* **What you need to do**
Set all the entries down again, unaltered.

Stored items:
--- START ---

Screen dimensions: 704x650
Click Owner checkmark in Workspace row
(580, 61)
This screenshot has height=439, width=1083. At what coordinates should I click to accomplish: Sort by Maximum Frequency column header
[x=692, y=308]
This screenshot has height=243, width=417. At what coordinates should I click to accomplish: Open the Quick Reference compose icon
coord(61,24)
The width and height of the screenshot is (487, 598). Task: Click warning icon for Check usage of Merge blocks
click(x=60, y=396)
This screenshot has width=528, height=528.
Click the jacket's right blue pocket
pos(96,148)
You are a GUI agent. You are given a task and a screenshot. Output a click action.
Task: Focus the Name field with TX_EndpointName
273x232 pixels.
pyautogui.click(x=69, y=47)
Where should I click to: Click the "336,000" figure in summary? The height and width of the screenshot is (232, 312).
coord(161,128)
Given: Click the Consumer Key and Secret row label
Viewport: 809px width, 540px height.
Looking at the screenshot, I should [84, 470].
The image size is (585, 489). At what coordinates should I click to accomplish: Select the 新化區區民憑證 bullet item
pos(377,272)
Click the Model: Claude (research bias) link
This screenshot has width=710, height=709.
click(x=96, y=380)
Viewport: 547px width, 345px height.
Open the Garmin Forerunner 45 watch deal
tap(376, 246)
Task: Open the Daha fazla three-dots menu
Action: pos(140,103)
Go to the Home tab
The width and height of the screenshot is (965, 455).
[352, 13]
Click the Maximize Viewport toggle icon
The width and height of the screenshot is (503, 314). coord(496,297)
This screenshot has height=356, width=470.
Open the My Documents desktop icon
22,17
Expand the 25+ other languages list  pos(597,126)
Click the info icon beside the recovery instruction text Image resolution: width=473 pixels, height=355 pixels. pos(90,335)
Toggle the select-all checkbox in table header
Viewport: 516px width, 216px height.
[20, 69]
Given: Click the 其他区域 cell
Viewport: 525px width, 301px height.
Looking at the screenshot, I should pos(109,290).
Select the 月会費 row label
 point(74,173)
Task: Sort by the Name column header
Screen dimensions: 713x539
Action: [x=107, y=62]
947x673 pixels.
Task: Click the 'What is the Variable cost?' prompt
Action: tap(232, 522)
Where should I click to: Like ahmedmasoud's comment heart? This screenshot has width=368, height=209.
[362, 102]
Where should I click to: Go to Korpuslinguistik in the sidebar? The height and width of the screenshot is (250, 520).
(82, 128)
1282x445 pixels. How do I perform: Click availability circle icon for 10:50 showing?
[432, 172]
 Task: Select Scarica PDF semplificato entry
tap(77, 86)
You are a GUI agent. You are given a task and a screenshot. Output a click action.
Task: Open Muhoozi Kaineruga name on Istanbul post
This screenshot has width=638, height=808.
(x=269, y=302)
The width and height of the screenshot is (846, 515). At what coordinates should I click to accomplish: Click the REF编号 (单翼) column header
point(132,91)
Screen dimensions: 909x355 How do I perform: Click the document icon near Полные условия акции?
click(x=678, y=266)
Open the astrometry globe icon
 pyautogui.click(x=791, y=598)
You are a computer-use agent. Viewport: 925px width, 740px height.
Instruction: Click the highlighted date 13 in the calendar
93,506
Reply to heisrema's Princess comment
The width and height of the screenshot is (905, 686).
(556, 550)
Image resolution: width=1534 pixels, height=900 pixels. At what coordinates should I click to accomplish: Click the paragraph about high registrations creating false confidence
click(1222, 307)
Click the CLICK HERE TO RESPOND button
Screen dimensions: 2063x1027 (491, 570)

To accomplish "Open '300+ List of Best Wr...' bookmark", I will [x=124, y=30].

--- END ---

* **Solved problem**
Screen dimensions: 704x650
Click Owner checkmark in Workspace row
(580, 61)
This screenshot has height=439, width=1083. At what coordinates should I click to accomplish: Sort by Maximum Frequency column header
[x=692, y=308]
This screenshot has height=243, width=417. At what coordinates should I click to accomplish: Open the Quick Reference compose icon
coord(61,24)
The width and height of the screenshot is (487, 598). Task: Click warning icon for Check usage of Merge blocks
click(x=60, y=396)
This screenshot has width=528, height=528.
Click the jacket's right blue pocket
pos(96,148)
You are a GUI agent. You are given a task and a screenshot. Output a click action.
Task: Focus the Name field with TX_EndpointName
273x232 pixels.
pyautogui.click(x=69, y=47)
Where should I click to: Click the "336,000" figure in summary? The height and width of the screenshot is (232, 312).
coord(161,128)
Given: Click the Consumer Key and Secret row label
Viewport: 809px width, 540px height.
Looking at the screenshot, I should [84, 470].
The image size is (585, 489). At what coordinates should I click to accomplish: Select the 新化區區民憑證 bullet item
pos(377,272)
Click the Model: Claude (research bias) link
This screenshot has width=710, height=709.
click(x=96, y=380)
Viewport: 547px width, 345px height.
Open the Garmin Forerunner 45 watch deal
tap(376, 246)
Task: Open the Daha fazla three-dots menu
Action: pos(140,103)
Go to the Home tab
The width and height of the screenshot is (965, 455).
[352, 13]
Click the Maximize Viewport toggle icon
The width and height of the screenshot is (503, 314). coord(496,297)
This screenshot has height=356, width=470.
Open the My Documents desktop icon
22,17
Expand the 25+ other languages list  pos(597,126)
Click the info icon beside the recovery instruction text Image resolution: width=473 pixels, height=355 pixels. pos(90,335)
Toggle the select-all checkbox in table header
Viewport: 516px width, 216px height.
[20, 69]
Given: Click the 其他区域 cell
Viewport: 525px width, 301px height.
Looking at the screenshot, I should pos(109,290).
Select the 月会費 row label
 point(74,173)
Task: Sort by the Name column header
Screen dimensions: 713x539
Action: [x=107, y=62]
947x673 pixels.
Task: Click the 'What is the Variable cost?' prompt
Action: tap(232, 522)
Where should I click to: Like ahmedmasoud's comment heart? This screenshot has width=368, height=209.
[362, 102]
Where should I click to: Go to Korpuslinguistik in the sidebar? The height and width of the screenshot is (250, 520).
(82, 128)
1282x445 pixels. How do I perform: Click availability circle icon for 10:50 showing?
[432, 172]
 Task: Select Scarica PDF semplificato entry
tap(77, 86)
You are a GUI agent. You are given a task and a screenshot. Output a click action.
Task: Open Muhoozi Kaineruga name on Istanbul post
This screenshot has width=638, height=808.
(x=269, y=302)
The width and height of the screenshot is (846, 515). At what coordinates should I click to accomplish: Click the REF编号 (单翼) column header
point(132,91)
Screen dimensions: 909x355 How do I perform: Click the document icon near Полные условия акции?
click(x=678, y=266)
Open the astrometry globe icon
 pyautogui.click(x=791, y=598)
You are a computer-use agent. Viewport: 925px width, 740px height.
Instruction: Click the highlighted date 13 in the calendar
93,506
Reply to heisrema's Princess comment
The width and height of the screenshot is (905, 686).
(556, 550)
Image resolution: width=1534 pixels, height=900 pixels. At what coordinates should I click to accomplish: Click the paragraph about high registrations creating false confidence
click(1222, 307)
Click the CLICK HERE TO RESPOND button
Screen dimensions: 2063x1027 (491, 570)

To accomplish "Open '300+ List of Best Wr...' bookmark", I will [x=124, y=30].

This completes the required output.